Both our optimized models are then used for the final training runs. As our test set, we
use parts of the PAN 2017 author profiling data set [26]. Since most of the 2017 corpus
is also used as the 2018 training set, we extract the users that are not used for the 2018
set and use these for testing. This leads to 898 tweets for Arabic, 599 tweets for English
and 1200 tweets for Spanish. Our development set for Arabic, English and Spanish
contain 20% of the original training data and these are randomly selected. These contain
300, 600 and 600 tweets respectively.
     For each language, we run a model twice, once with added translated training data
and once with only the original training data. We train each combination three times,
of which we average the development and test scores. For our submission, we use the
saved model with the lowest averaged validation loss based on the development and test
set.


3.4   Images

In addition to the tweet text, the PAN 2018 dataset also includes 10 images for each user.

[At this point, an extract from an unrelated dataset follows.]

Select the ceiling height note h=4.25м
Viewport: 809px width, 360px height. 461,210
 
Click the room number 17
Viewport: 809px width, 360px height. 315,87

As could be expected, these images vary wildly in content, ranging from depictions of
text to landscapes. While new to the PAN Author profiling shared task, images have
been used for author gender identification before, for example, [37] used a combination
of image type and image content to classify author gender with an average accuracy of
0.719. One type of picture classification for which a considerable number of tools are
already available is face recognition, making implementation relatively straightforward.
Faces are also a prevalent feature in tweeted images, with [33] finding people depicted
in half of a random set of tweets, prompting us to choose this particular aspect of the
images to use as a feature.
     The PAN 2018 test set contained 10 images for each author, for a total of 30,000
images per language. The images are first processed using the face recognition scripts
of [24], itself a reimplementation of the age and gender detection network created by
[17]. The images that had at least one face in it were selected using a Haar feature-based
classifier found in OpenCV [5]. This resulted in a subset totaling around 8,300 images
per language. Each image is then processed to obtain the number of faces present in
each, as well as the estimated gender of each face as found by the [24] script. Process-
ing the images results in counts for the number of male and female faces found in all
the images of each author. The added information thus consists of two vectors, each
containing one integer for each author: the total number of male faces and the the total
number of female faces found in that author’s images.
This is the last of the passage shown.